Nabokov dedica la novela a su esposa, Vera, una
reconocida traductora a la que solo sacaba tres años. En principio, atribuirle
los execrables apetitos de su Humbert es algo tan desatinado como acusar a
Raymond Chandler de los crímenes que cometen sus personajes. No obstante,
Javier Marías recuerda que Nabokov dictó clases de Literatura durante muchos
años en Nueva Inglaterra, en una de las pocas universidades exclusivamente
femeninas que aún existen, el Wellesley College: “Aunque hay algunos varones,
por el campus no se ven más que mujeres, la mayoría muy jóvenes y de familias
conservadoras y adineradas”, apunta el académico. “Allí existe la vana ilusión
de que Nabokov debió de inspirarse algo en aquellas numerosas cuasiadolescentes
para su más famosa creación, Lolita. Pero según él mismo explicó en
numerosas ocasiones, el germen de esta obra maestra se encontraba ya en un
relato de su época europea, El hechicero, todavía escrito en ruso”.
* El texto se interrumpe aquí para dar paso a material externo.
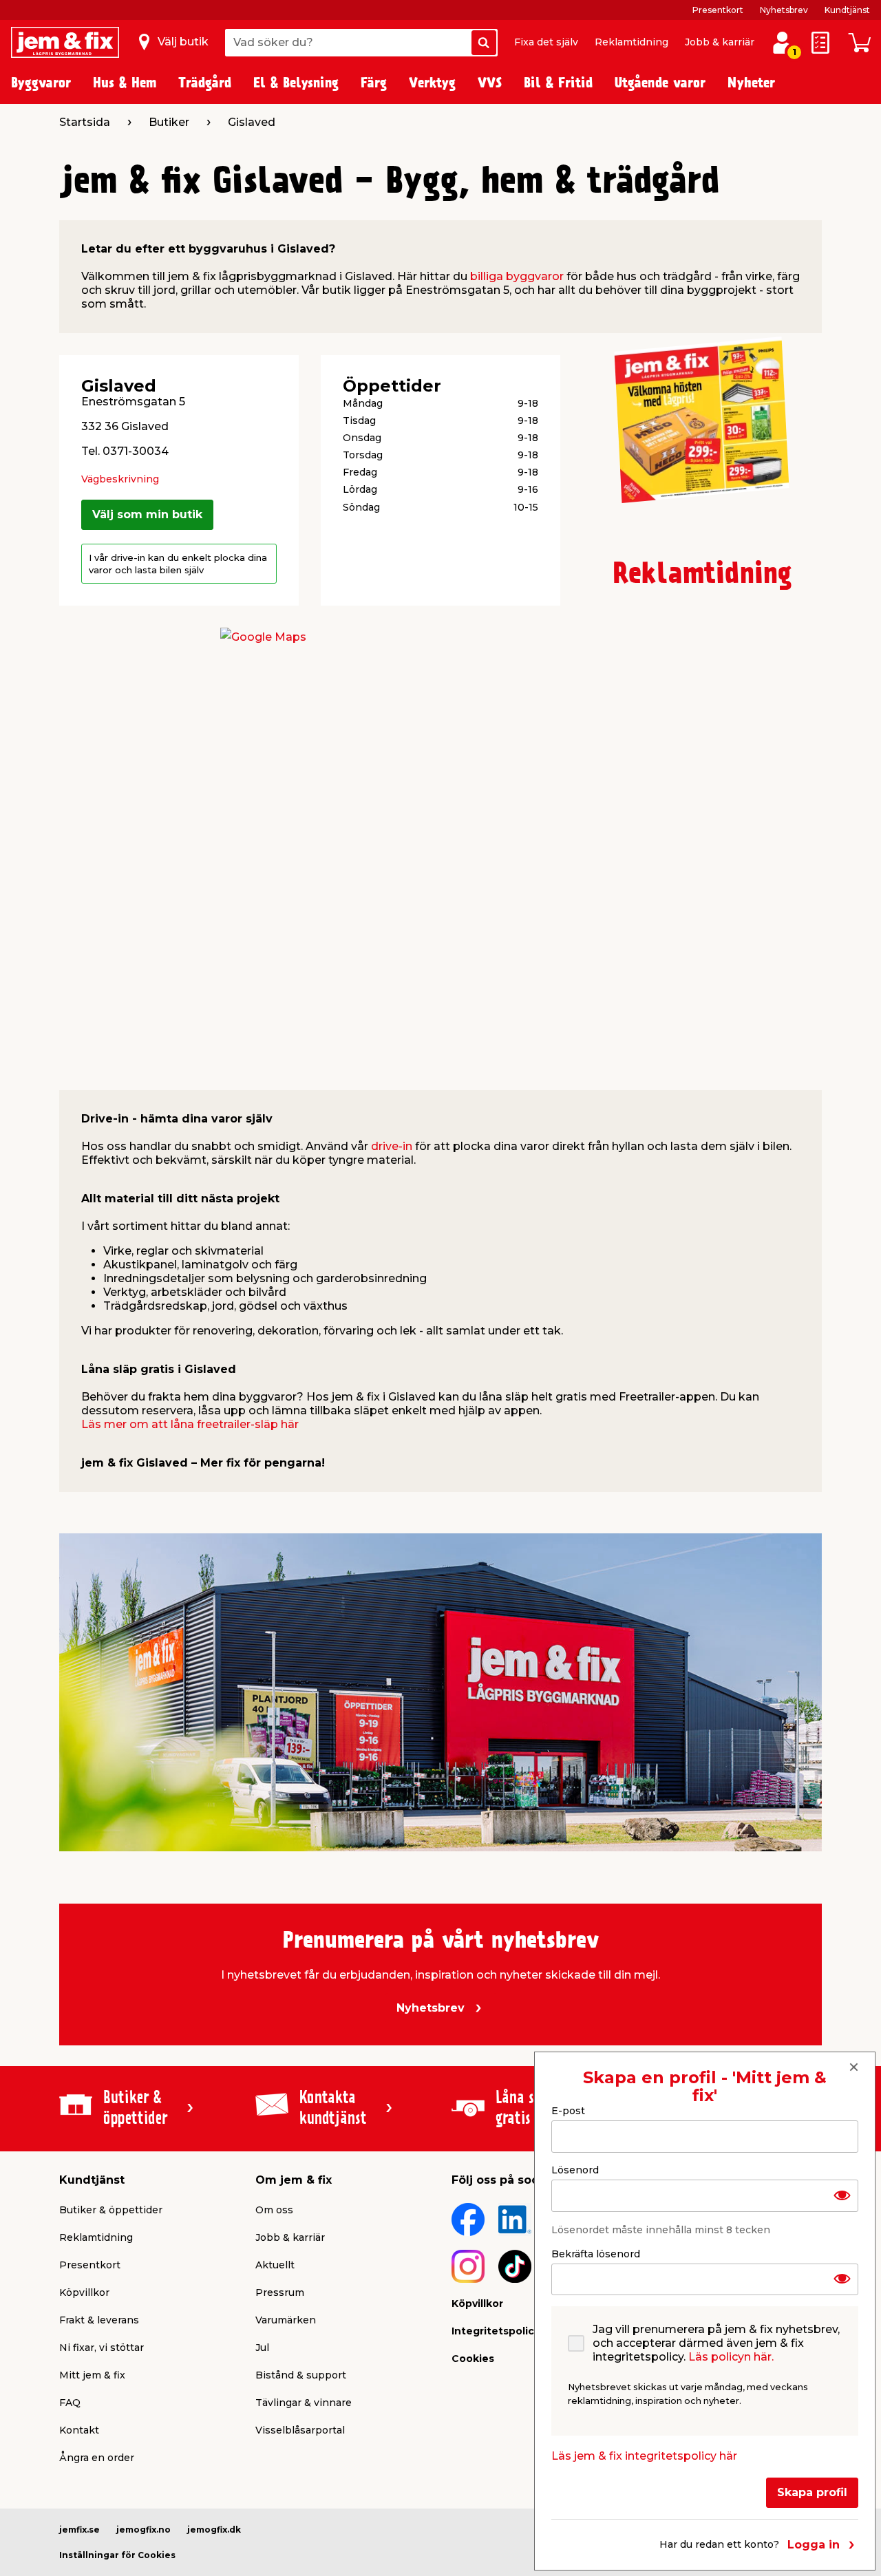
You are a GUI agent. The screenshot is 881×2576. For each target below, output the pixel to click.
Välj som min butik (147, 514)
“Posiblemente hoy Nabokov tendría problemas para
publicar su obra maestra –estima Irene Gracia–. Se haría una lectura
superficial, torticera y polémica, y sería una novela profunda y tristemente
incomprendida. Una injusticia, y no solo literaria, porque Lolita a mí
me parece una historia moral”.
También la literatura española.
Nuestras letras no han sido ajenas a esa pedofilia que
gravita en la historia de la literatura desde la antigüedad clásica. Luis Antonio
de Villena recuerda que Rosa Chacel aseguraba que ella se jactaba de haber
tocado el tema de Lolita antes que Nabokov en Memorias de Leticia
Valle (1945). “Es una de las primeras novelas que publicó al salir de
España. Sucede en el pueblo de Simancas, entre un profesor y una muchachita. Al
igual que en Nabokov, es la chica la que hace que el adulto se enamore. Es
decir, quien conduce la historia es ella. Por lo tanto, hay un factor nuevo. No
es solo que al adulto le gusten las púberes, sino que ellas son perversas
porque son perfectamente conscientes de su atractivo y lo promueven”.
En el caso de Antonio Machado y su Leonor Izquierdo se
puede decir que la realidad superó a la ficción con creces. No hablamos de
ningún personaje, sino de la esposa efímera –murió tres años después de la
boda– y musa eterna de quien está considerado uno de los poetas con más
trascendencia moral de nuestras letras. Ahora bien, ni su constante inquietud
por la regeneración de España ni su inquebrantable republicanismo impidieron a
Machado enamorarse perdidamente de una niña de 13 años. Esa era la edad que
tenía Leonor cuando el escritor se prendó de ella. Entonces, como tantos de los
dados a estos apetitos, el poeta también era profesor, enseñaba francés en un
instituto de Soria. Su niña era la primogénita de los dueños de la pensión
donde se hospedaba. El enamoramiento fue tan grande que por primera vez su
verso dejó de brotar de manantial sereno. Los biógrafos del poeta sostienen que
aquella fue la única ocasión en que Machado mostró impaciencia en toda su vida.
Una vez se hubo cerciorado de que la pequeña le correspondía, la pidió en
matrimonio a sus padres.
Naturalmente, la boda hubo de posponerse hasta que
ella cumplió los 15 años. Aun así, hay algo que chirría en las fotos del
matrimonio que han llegado hasta nuestros días. Salta a la vista que nos
muestran a un hombre de 34 años casado con una niña de 15. “Entonces, la idea
de que un señor mayor tuviese una relación con una chica muy joven era algo
mucho más consentido que hoy –comenta Villena–. Si en nuestros días apareciese
la noticia de que un escritor de 40 años se va a casar con una chica de 15,
aunque fuera consentido y con los padres de acuerdo, como ocurrió con Machado,
se armaría la marimorena. Pero en aquella época se seguía la norma de la
Iglesia católica, que siendo tan represiva y tan puritana, en esto permitió
durante mucho tiempo los matrimonios siempre y cuando los contrayentes
estuvieran en la edad de la nubilidad, que la chica ya hubiera menstruado y que
el chico hubiera tenido su primera polución”.